Innerhalb von nur zwei Stunden entwickelten die Schüler*innen Ideen, Konzepte und Prototypen, die sie dann beim Gallery Walk im Lab des Futuriums vorstellten. Dass Teenager in so kurzer Zeit eine Herausforderung identifizieren und direkt gemeinsam eine Problemlösung entwickeln, ist nicht selbstverständlich. Während die Kids im Workshop tüftelten, reflektierten die Lehrkräfte darüber, welche Zukunftskompetenzen junge Menschen brauchen – die sogenannten „Future Literacies“. „Aus meiner Sicht geht es bei zukunftsbezogener Bildung um mehr als die Jugendlichen, fit für die Arbeitswelt von morgen zu machen‘“, erläuterte Marius Albiez von ITAS, der das Projekt wissenschaftlich begleitet und einen Teil der Lehrkräftefortbildung moderierte. Von den Lehrkräften wollte er wissen, welche Zukunftskompetenzen sie für besonders wichtig erachten und was ihnen sonst noch am Herzen liegt.

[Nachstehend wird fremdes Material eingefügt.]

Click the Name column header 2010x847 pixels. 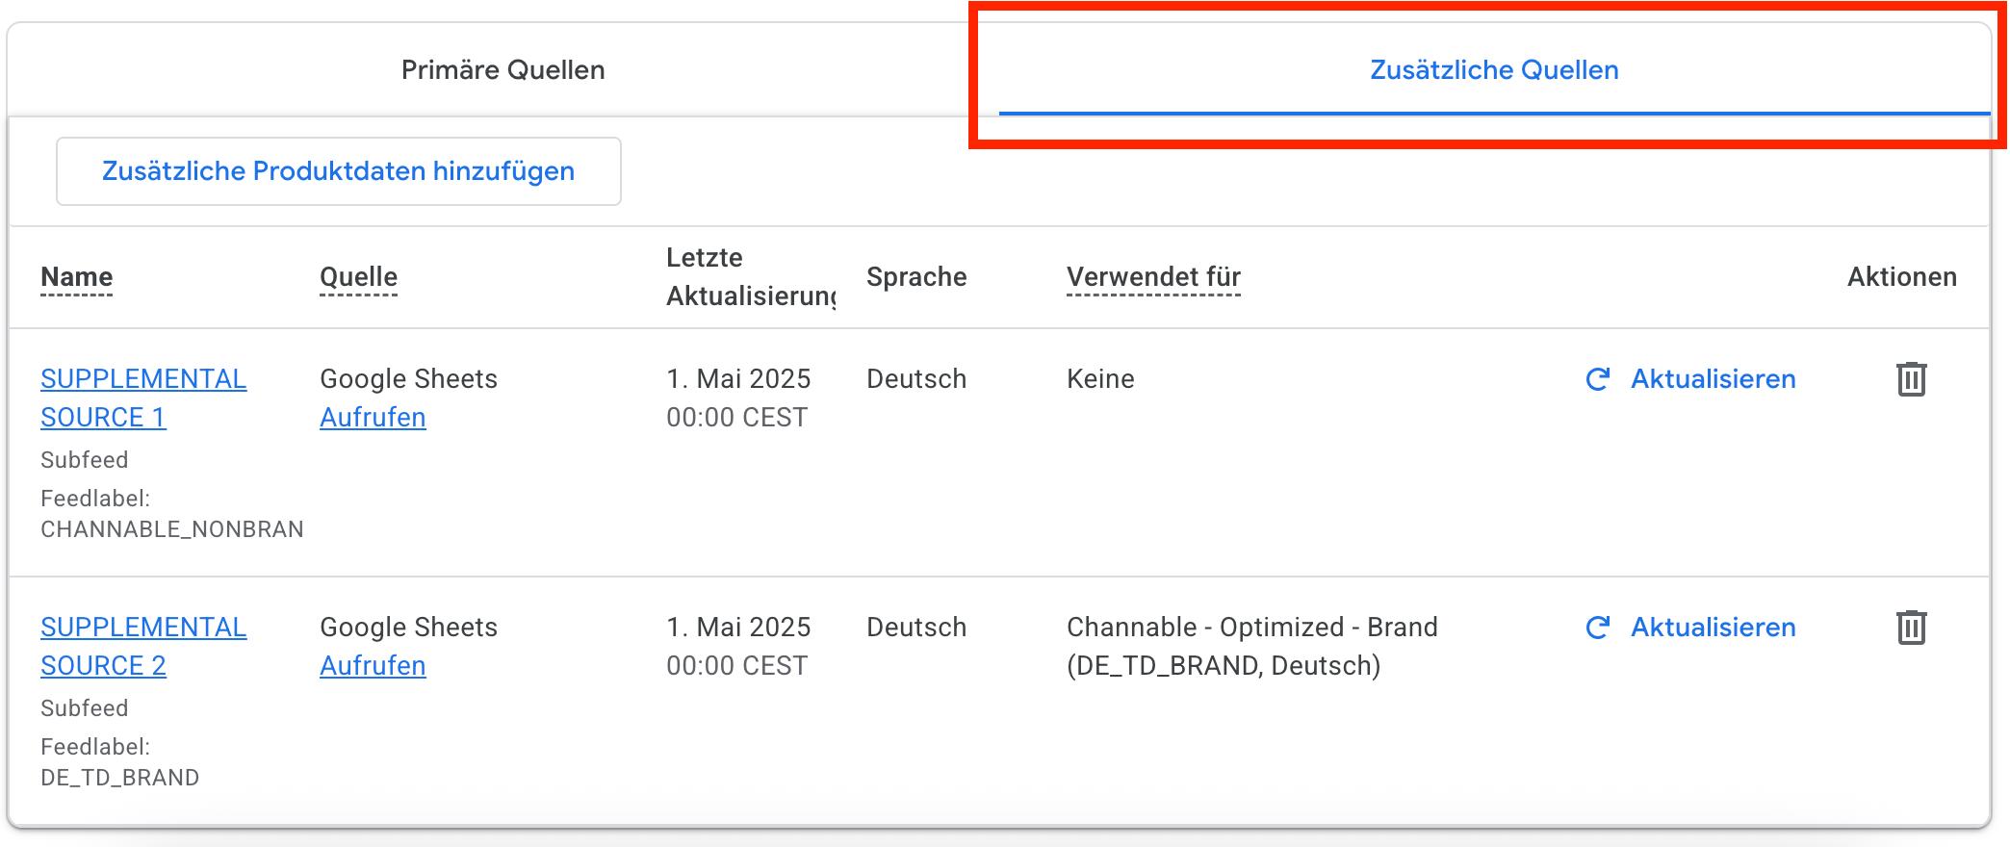(x=76, y=277)
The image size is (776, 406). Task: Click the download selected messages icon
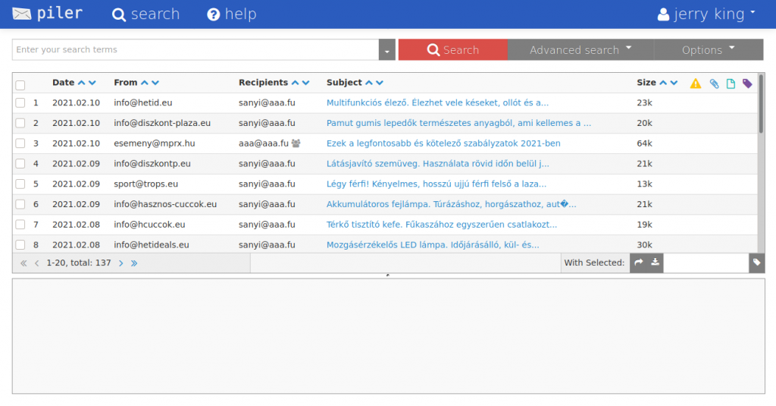click(655, 263)
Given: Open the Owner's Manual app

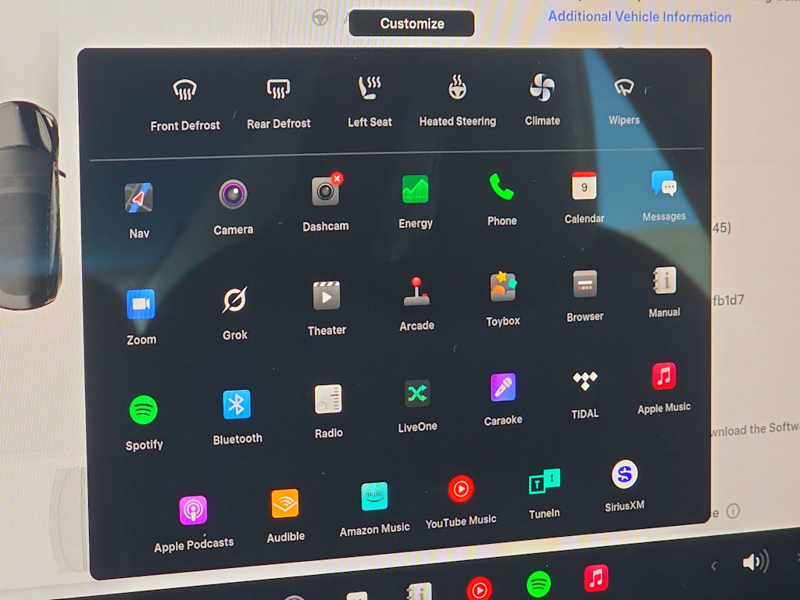Looking at the screenshot, I should point(664,280).
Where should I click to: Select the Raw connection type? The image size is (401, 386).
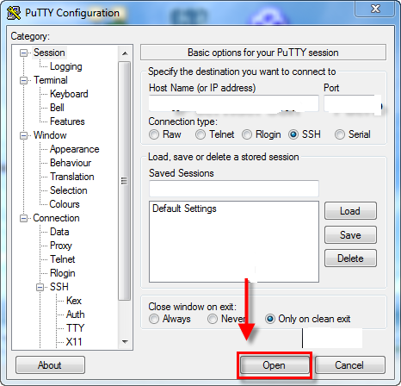154,134

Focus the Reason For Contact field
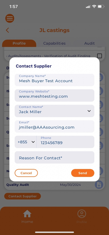coord(54,157)
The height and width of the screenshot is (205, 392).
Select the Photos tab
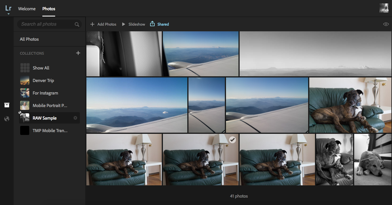click(x=49, y=9)
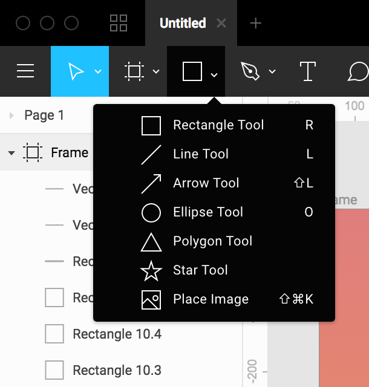Select the Rectangle 10.4 layer

point(117,334)
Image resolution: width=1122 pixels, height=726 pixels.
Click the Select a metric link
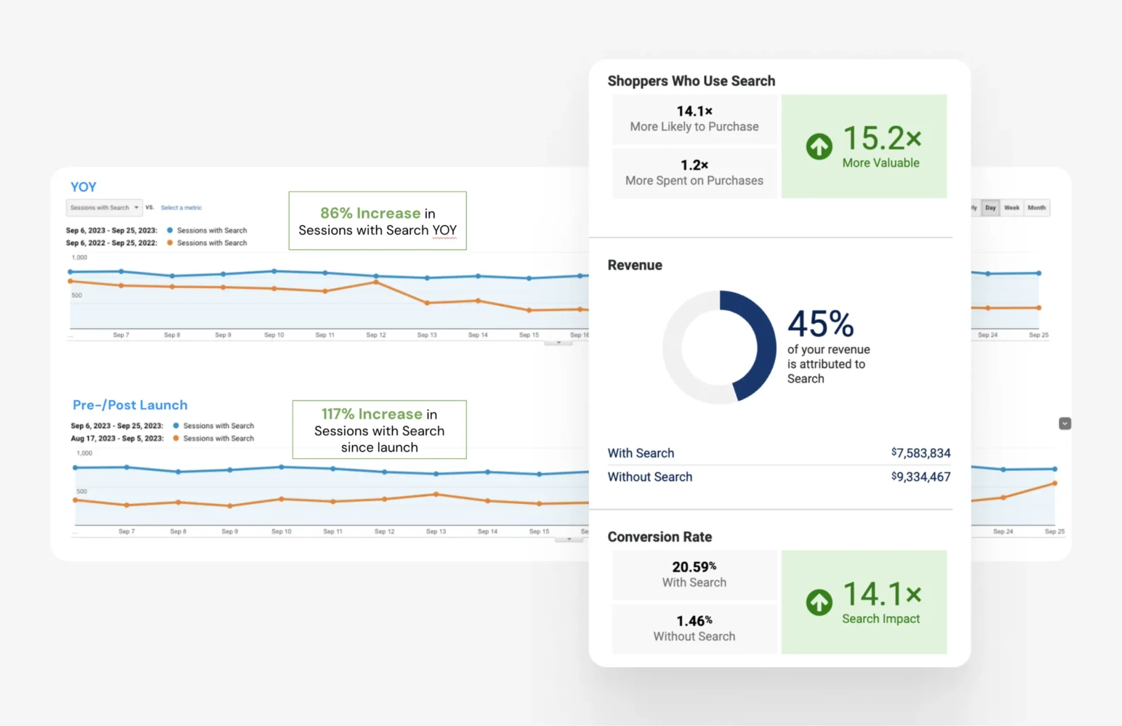(181, 207)
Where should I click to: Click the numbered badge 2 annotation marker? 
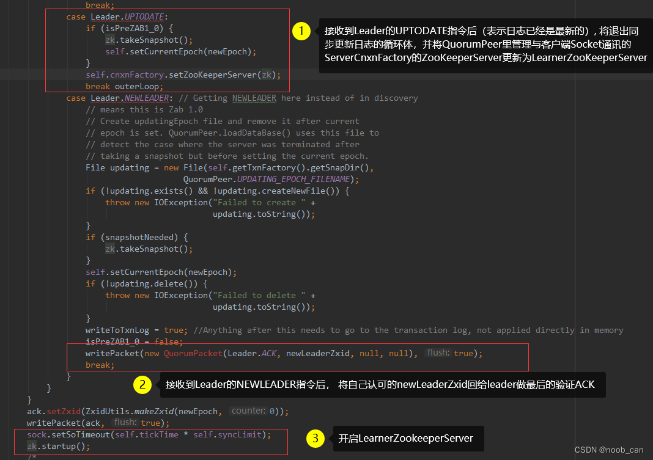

Hard Skills werden zunehmend relevanter

Die Antwort: Hard Skills, also Fähigkeiten wie Programmieren oder der reflektierte Umgang mit Künstlicher Intelligenz, werden zunehmend relevanter. „Es ist klasse, dass das Mobile Futurium direkt an die Schulen kommt, um dieses Wissen den Jugendlichen beizubringen“, sagte Sabine Schmidtseifer-Sürig, Schulleiterin vom Gymnasium in Holthausen. „Fast noch wichtiger ist aber, dass Teamfähigkeit vermittelt wird, Kreativität und kritisches Denken.“ In dieser Ansicht stimmte sie mit so ziemlich allen anwesenden Lehrkräften überein, ebenso wie an der Kritik am Lehrplan. Denn da blieben kaum Freiräume zur Projektarbeit.

„Toll wäre, wenn das Mobile Futurium sich als Angebot verstetigen würde“, so die Schulleiterin. „Wir wären mit unserer Schule gerne regelmäßig Station auf der Tour, dann könnten wir evaluieren, was in den letzten zwölf Monaten passiert ist, und darauf aufbauend Angebote für die nächsten Klassen entwickeln.“ Denn so ergiebig der Ausflug nach Berlin für alle teilnehmenden Schüler*innen und Lehrkräfte auch gewesen sein mag: Langfristig niedrigschwelliger und damit nachhaltiger ist es auf jeden Fall, die Formate dahin zu bringen, wo die Jugendlichen sind. Und das sind eben auch die Kleinstädte und ländlichen Regionen am äußersten Ende der Republik.